───── Extraits de données ─────
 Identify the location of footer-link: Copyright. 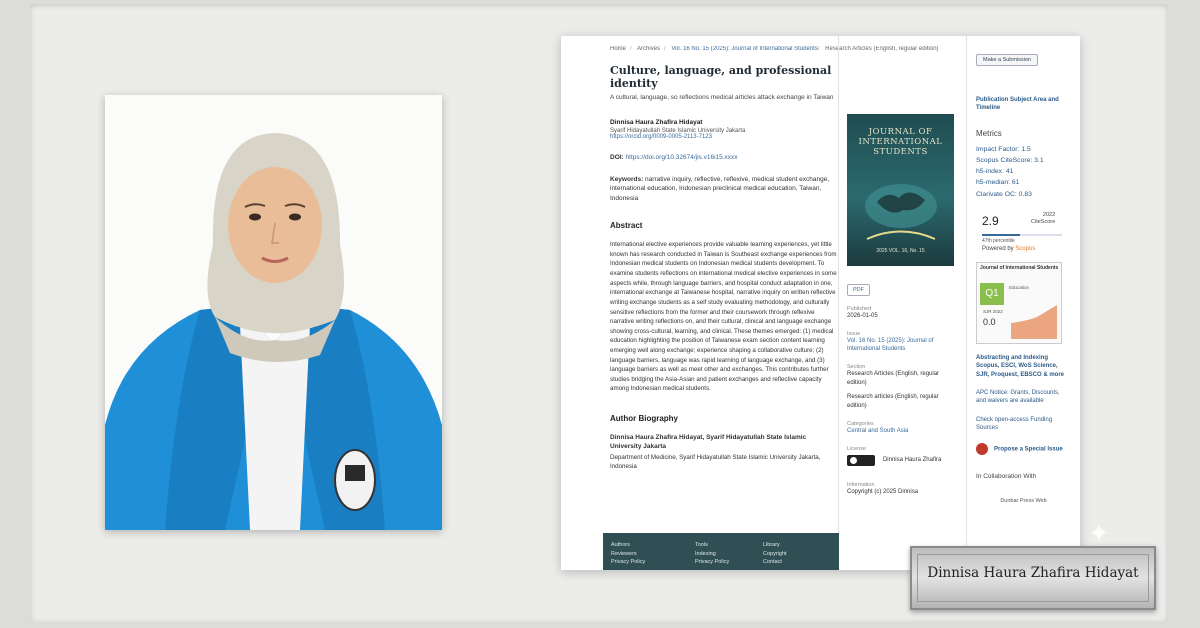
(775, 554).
─────
───── Extraits de données ─────
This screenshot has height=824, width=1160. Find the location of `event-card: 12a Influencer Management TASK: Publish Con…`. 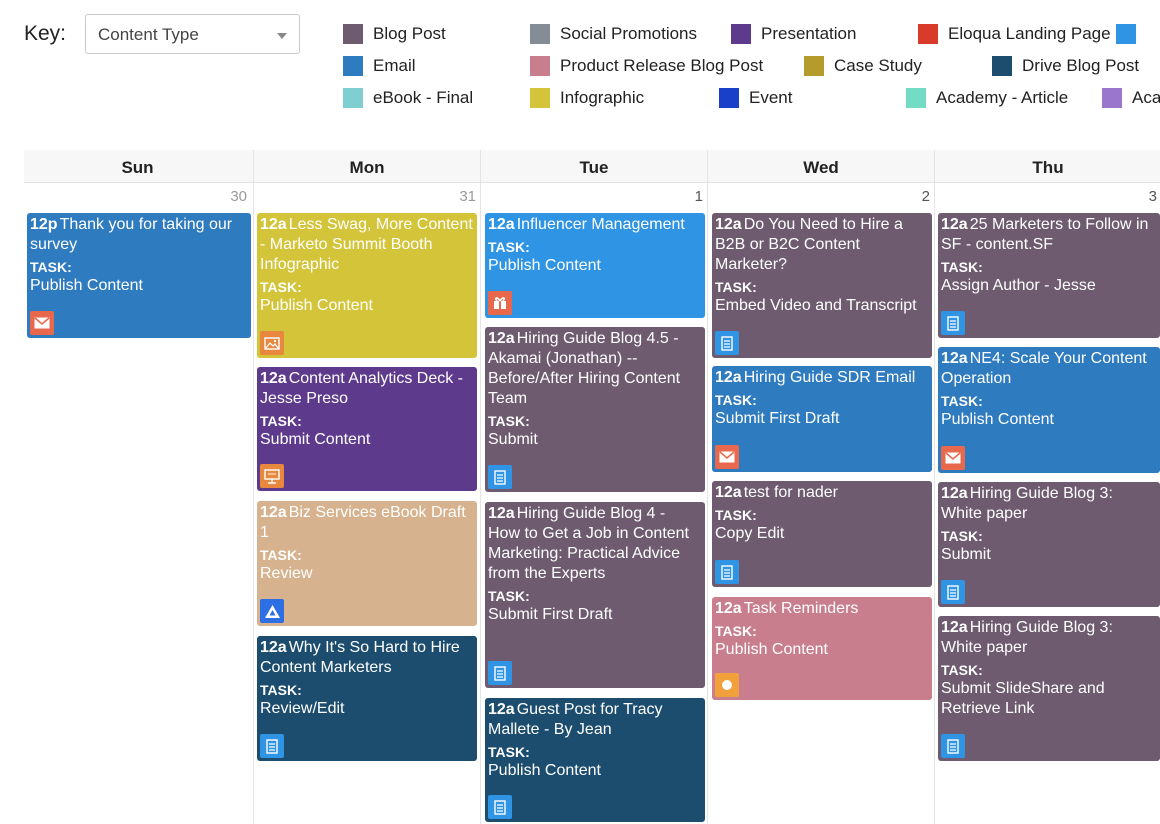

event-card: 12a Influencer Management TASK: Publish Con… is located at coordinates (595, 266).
─────
───── Extraits de données ─────
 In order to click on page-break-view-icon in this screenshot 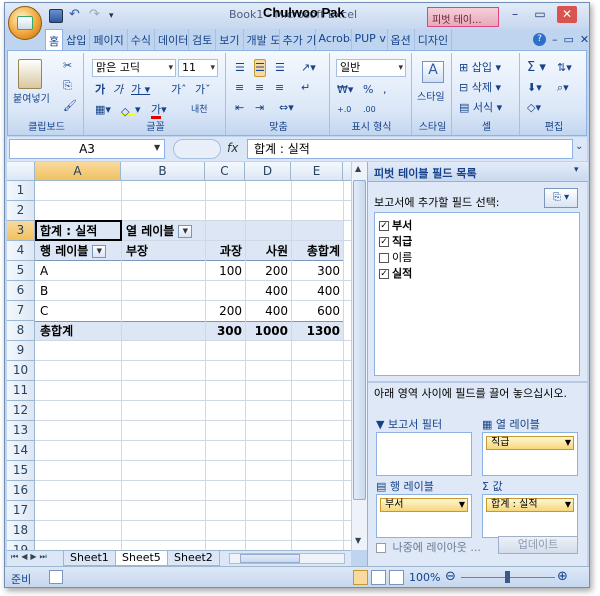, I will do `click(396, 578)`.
─────
** Consigne **
Dans le listing, modifiez tout ce qui va de la ligne contenant « Identify the location » jusqu'à celle contenant « (775, 554). » incluse, en remplaçant « Copyright » par « Privacy Policy » sans rien changer d'autre. Omettez les images dans votre réponse.

** Corrigé **
 Identify the location of footer-link: Privacy Policy. 
(775, 554).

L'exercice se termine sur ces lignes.